Réunion du 8 juin 2016 à 18h15
Commission d'enquête sur les conditions d'abattage des animaux de boucherie dans les abattoirs français

Anne de Loisy :

Je suis journaliste, je vais aussi plaider ma cause. Je pense qu'il est important de communiquer aux Français et de leur expliquer la face cachée de l'agriculture. On leur a trop longtemps caché les réalités de l'élevage, de l'agriculture, de l'abattage, et l'on s'étonne ensuite qu'ils soient choqués. Peut-être devrions-nous faire comme au Danemark, où les enfants vont en visite scolaire dans les abattoirs. On leur montre le plus moderne, pas le plus imprésentable. La seule chose qu'on ne leur montre pas est le moment où l'on égorge la bête, mais ils voient tout le reste.

Il ne faut pas s'étonner qu'un enfant sur deux ne sache pas de quoi est fait un nugget, une tranche de jambon ou un steak haché. Il en est de même pour les végétaux : un enfant sur quatre ne sait pas que l'on fait des frites avec des pommes de terre, un sur trois ne sait pas identifier un poireau, une courgette, une figue ou un artichaut. Et neuf enfants sur dix ne savent pas à quoi ressemble une betterave. Nous parlons du pays dont la gastronomie a été inscrite au patrimoine mondial de l'humanité ! Il est temps d'informer nos jeunes, car s'ils ne savent pas ce qu'ils mettent dans leurs gosiers, nous allons au-devant de problèmes beaucoup plus importants. Il y a urgence à ce que les jeunes aillent visiter des fermes, visiter des élevages, et se rendent compte de la réalité.

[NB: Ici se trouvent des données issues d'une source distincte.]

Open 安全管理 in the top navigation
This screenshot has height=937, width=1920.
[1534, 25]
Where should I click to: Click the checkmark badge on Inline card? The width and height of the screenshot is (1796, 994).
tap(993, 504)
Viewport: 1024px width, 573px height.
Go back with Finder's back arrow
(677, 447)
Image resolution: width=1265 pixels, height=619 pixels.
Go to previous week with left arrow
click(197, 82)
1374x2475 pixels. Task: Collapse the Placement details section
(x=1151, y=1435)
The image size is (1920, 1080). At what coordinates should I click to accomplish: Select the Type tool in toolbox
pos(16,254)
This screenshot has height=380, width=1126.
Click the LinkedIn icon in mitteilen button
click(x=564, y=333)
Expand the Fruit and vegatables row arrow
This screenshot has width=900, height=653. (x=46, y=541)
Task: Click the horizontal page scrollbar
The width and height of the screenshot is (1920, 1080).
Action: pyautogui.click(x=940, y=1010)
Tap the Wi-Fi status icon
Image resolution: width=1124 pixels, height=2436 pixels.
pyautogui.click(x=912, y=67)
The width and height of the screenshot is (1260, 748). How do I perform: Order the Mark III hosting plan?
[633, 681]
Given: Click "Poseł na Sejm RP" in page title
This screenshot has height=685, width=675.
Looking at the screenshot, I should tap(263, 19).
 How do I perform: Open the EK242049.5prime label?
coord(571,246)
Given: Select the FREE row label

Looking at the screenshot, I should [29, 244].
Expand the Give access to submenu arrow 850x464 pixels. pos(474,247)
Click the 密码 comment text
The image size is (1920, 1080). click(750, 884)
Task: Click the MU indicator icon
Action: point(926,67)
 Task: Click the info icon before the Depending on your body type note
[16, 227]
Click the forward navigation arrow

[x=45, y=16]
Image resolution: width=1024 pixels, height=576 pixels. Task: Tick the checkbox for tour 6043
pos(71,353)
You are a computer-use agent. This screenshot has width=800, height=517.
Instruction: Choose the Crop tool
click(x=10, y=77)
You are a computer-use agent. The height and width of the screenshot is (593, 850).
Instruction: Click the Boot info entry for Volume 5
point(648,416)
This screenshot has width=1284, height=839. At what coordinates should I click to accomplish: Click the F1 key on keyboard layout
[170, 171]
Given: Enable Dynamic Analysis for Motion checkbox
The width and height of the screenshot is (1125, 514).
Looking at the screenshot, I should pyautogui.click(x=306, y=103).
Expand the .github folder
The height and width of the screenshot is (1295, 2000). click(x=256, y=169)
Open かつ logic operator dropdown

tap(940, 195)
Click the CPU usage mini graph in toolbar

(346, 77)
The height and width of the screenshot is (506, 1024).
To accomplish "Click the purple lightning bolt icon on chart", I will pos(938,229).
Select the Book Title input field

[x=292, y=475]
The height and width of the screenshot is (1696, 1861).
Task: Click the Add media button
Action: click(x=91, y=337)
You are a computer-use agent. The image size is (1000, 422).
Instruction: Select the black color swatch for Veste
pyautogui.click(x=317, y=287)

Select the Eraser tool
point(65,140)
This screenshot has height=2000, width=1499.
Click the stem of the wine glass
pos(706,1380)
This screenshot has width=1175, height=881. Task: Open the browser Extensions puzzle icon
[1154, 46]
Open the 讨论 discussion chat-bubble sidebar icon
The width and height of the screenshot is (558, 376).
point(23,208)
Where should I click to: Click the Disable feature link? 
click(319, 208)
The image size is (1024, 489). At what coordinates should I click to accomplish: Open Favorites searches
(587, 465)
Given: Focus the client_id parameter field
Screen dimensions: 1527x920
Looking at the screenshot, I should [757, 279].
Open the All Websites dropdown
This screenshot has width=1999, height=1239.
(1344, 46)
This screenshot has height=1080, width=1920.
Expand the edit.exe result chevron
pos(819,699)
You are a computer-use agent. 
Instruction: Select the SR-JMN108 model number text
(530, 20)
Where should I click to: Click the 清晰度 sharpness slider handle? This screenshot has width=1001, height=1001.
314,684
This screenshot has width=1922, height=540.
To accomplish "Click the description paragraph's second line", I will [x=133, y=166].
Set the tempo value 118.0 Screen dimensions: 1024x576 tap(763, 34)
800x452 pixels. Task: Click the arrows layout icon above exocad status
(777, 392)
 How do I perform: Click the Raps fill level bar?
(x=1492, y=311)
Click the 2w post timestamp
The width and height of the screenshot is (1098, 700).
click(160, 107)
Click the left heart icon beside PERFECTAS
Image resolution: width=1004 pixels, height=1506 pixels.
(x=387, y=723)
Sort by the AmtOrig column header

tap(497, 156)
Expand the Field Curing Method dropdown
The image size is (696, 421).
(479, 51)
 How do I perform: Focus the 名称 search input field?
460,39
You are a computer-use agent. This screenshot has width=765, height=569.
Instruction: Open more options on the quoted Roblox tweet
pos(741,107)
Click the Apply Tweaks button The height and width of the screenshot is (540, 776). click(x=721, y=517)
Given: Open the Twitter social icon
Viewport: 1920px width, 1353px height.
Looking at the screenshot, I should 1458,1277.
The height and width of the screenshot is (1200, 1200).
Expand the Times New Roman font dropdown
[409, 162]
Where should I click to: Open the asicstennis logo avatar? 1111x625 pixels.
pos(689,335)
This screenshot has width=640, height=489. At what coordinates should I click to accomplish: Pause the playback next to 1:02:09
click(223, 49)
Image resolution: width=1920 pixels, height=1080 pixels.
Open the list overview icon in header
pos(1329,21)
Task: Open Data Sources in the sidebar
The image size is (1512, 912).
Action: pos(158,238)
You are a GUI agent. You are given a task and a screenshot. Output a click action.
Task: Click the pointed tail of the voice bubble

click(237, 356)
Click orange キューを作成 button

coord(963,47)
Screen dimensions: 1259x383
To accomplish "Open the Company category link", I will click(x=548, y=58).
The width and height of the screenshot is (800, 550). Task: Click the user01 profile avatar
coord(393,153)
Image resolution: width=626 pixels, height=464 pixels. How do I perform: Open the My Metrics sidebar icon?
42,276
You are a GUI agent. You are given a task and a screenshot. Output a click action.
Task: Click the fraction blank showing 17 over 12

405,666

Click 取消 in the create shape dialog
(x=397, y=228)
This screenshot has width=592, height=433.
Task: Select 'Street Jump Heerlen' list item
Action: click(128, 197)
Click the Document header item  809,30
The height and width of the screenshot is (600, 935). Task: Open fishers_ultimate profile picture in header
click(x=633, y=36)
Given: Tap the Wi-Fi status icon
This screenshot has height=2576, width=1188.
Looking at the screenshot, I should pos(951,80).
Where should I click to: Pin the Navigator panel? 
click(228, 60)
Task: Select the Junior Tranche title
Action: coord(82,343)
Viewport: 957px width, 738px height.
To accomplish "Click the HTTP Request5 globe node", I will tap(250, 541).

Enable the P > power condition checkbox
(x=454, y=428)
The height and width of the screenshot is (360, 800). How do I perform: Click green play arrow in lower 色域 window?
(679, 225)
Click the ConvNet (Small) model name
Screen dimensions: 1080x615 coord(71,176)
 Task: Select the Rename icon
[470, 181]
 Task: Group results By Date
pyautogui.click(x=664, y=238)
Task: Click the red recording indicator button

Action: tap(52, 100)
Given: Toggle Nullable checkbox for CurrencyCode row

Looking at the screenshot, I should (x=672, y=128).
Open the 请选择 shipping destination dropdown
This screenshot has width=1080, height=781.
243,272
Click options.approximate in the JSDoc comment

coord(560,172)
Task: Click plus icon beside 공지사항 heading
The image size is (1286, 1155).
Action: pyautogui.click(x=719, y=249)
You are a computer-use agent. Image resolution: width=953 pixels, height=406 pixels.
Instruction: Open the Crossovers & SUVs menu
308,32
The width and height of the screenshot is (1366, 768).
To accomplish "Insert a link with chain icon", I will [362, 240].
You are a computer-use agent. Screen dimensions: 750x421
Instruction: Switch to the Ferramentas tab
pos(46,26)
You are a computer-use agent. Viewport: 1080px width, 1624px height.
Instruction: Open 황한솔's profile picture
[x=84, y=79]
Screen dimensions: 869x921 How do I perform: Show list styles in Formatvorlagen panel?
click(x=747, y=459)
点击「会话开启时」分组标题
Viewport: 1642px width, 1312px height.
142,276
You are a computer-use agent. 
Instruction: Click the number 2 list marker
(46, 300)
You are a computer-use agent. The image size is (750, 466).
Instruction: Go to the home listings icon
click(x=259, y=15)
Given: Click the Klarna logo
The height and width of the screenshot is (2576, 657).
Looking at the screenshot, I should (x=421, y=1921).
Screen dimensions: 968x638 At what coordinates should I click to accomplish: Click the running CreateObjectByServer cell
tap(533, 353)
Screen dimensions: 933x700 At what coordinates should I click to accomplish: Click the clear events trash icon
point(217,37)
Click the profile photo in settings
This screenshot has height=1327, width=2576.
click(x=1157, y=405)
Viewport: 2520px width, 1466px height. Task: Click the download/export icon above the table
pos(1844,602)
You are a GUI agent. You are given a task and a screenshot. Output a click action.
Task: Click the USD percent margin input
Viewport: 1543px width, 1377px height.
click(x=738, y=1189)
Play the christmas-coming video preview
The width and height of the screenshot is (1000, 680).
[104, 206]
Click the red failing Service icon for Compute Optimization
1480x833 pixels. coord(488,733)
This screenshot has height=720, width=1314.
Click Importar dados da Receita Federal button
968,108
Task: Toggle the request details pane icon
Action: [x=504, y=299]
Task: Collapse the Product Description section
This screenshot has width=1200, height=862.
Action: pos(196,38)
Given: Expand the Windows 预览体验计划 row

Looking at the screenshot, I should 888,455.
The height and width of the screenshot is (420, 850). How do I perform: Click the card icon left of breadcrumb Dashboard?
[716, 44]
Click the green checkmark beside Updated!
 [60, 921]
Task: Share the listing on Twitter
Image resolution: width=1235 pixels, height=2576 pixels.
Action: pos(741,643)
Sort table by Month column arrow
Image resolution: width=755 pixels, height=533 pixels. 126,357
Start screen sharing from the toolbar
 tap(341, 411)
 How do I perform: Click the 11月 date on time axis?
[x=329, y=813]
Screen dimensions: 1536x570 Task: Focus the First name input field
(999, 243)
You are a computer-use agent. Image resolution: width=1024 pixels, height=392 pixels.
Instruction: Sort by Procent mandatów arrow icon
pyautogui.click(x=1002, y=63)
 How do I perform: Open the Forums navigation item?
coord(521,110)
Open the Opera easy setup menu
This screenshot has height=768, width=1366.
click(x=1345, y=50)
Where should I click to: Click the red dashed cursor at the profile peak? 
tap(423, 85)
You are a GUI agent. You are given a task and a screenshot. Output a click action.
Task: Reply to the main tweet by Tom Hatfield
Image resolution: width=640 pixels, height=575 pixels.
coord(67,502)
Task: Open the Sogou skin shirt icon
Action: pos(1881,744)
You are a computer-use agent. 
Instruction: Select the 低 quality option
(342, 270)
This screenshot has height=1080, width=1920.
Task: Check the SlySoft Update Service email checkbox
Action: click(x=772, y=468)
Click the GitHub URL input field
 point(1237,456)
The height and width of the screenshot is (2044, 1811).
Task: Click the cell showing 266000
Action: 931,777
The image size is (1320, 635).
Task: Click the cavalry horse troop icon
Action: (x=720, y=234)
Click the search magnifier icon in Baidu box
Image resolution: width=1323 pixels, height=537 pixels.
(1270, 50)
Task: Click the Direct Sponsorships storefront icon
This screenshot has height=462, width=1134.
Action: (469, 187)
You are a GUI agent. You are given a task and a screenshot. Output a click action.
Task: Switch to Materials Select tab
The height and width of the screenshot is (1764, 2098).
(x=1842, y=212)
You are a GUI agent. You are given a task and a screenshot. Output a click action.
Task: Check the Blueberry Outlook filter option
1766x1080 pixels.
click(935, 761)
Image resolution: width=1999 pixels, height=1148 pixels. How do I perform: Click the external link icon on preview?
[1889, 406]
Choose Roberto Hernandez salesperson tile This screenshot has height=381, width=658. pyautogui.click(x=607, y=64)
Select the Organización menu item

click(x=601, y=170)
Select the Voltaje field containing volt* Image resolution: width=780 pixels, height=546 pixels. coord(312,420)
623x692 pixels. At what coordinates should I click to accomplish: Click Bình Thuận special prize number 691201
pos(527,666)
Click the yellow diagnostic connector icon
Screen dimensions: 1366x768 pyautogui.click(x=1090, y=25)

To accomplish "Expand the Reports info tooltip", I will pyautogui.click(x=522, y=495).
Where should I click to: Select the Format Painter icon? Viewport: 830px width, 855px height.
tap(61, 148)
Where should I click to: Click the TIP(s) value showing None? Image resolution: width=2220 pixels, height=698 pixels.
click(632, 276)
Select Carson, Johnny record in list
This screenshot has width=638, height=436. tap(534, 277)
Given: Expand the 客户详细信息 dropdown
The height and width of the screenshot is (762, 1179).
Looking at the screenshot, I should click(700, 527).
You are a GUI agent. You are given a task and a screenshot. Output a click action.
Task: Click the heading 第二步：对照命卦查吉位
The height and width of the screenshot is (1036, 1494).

Il est d'ailleurs intéressant de constater l'impact de tout cela. La consommation de viande diminue car les gens ont du mal à associer leur steak et ce qu'ils ont vu avant. Mais par exemple, en Angleterre, sept émissions ont été faites en 2008 par de grands chefs cuisiniers pour montrer la réalité de l'élevage industriel. À la suite de ces émissions, les ventes de poulets de batterie ont diminué de 11 %, et celles de poulets de plein air ont augmenté de 17 %. Il y a donc un impact, et le poulet élevé en plein air rapporte plus à l'éleveur. Tout le monde y gagne, il est donc temps d'enclencher ce cercle vertueux.

Sur les relations entre l'humain et l'animal, peut-être avez-vous entendu parler de Temple Grandin, cette vétérinaire américaine, autiste, dont les travaux sur la communication entre l'humain et les animaux sont extrêmement reconnus dans le monde entier. Ses travaux ont apporté un grand bénéfice aux humains également, car si l'on comprend mieux les animaux et ce qui le leur fait peur, ce qui les stresse, ce qui les angoisse, il est plus facile de gérer les rapports. Dans les vidéos de L214, nous voyons un ouvrier jeter un mouton et recommencer toutes les dix minutes. C'est totalement contre-productif : pour l'ouvrier qui se fatigue à jeter un mouton ; pour le mouton qui est dans une situation de stress absolu ; et pour le consommateur qui va manger de la vieille carne. L'information passe par là, et il faut commencer tôt. On emmène les enfants voir les musées, il faut aussi les emmener voir les fermes : c'est là que l'on produit ce qui les nourrit.